Книга эта — пудовый том "Мужчина и женщина", — по утверждению авторов "раззолочена, как икона". Сравнение, как будто, указывает на издевательское отношение авторов к тунеядцу и женолюбу Васисуалию: дескать, превратил в предмет культового поклонения довольно-таки скоромную книгу. Нам, однако, посчастливилось некогда эту книгу в руках держать и даже полистать. И вот что мы запомнили: на переплете тисненным золотом изображалось древо с двумя голыми разнополыми фигурами под ним, за которыми, притаившись в листве, подглядывал некто чешуйчатый; сама же книга начиналась общенаучными рассуждениями об Адаме и Еве как основополагающем мифе человеческой истории.
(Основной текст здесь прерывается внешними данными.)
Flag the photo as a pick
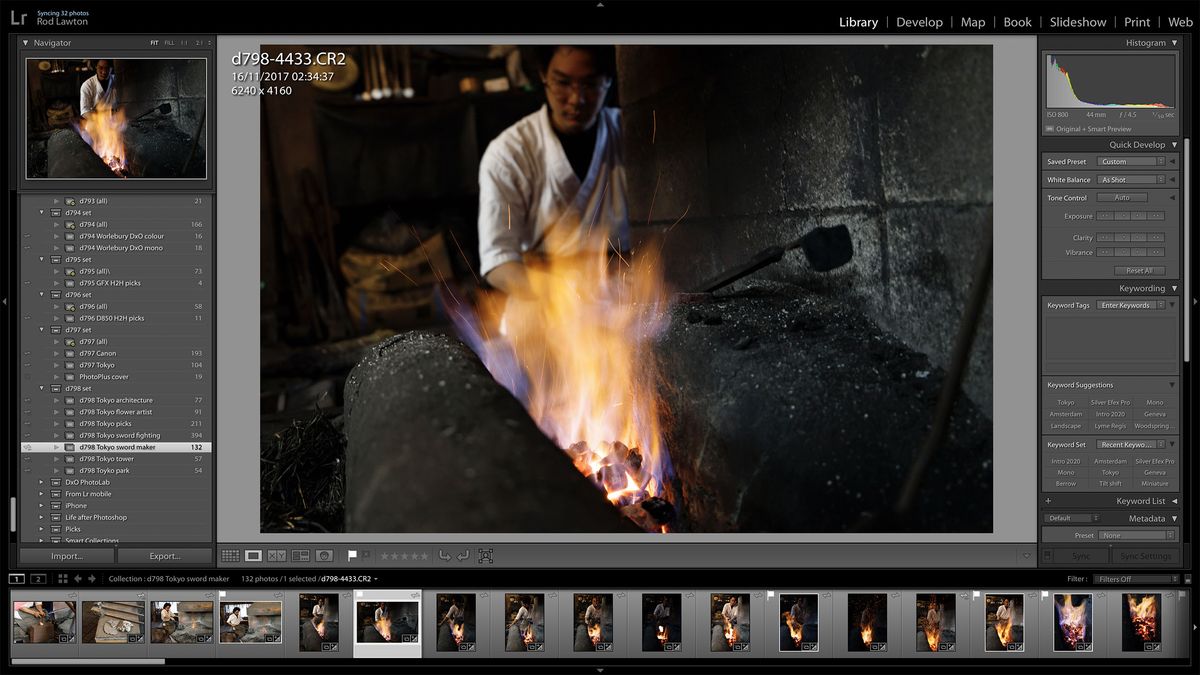Viewport: 1200px width, 675px height. coord(352,555)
Стало быть, сравнение с иконой есть не знак авторского отношения к персонажу, но честное описание действительности (в облике книги), каковая действительность не по воле авторов оказалась пародийно смещенной: пудовый том, раззолоченный, как икона, сам себя отсылал к Книге Книг. Версию мифа о комсомольце Адаме и комсомолке Еве через несколько глав предложит другой персонаж "Золотого теленка" — господин Гейнрих, в ответ на что демон и падший ангел Остап изложит свой основополагающий миф (о смерти Вечного Жида), а пока городской пожар и спасенная от него книга возвращает нас к другому повествованию о соблазнителях и соблазненных — роману "Бесы" и одному из его героев — Степану Трофимовичу, чье литературное и культурное будущее, по ехидному замыслу Ильфа и Петрова, Васисуалием не завершается и не исчерпывается.
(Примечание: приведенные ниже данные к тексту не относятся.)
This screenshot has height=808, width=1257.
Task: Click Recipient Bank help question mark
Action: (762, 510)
Речь Верховенского-старшего изобилует вторжениями французского ("Je suis un приживал"). Но точно так же двуязычен и Васисуалий: роль иностранного языка у него выполняет пятистопный ямб. От Архилоха до Блока ямб служил выражением активной жизненной позиции, а также целям обличения. Трудно предположить, что острие сатиры Ильф и Петров направили именно в Архилоха. Скорее их внимание привлек А.Блок, прославленный как своими пятистопными ямбами ("Вольные мысли"), так и мучительными раздумьями на другую, близкую Васисуалию, тему — "Интеллигенция и Революция" (1918).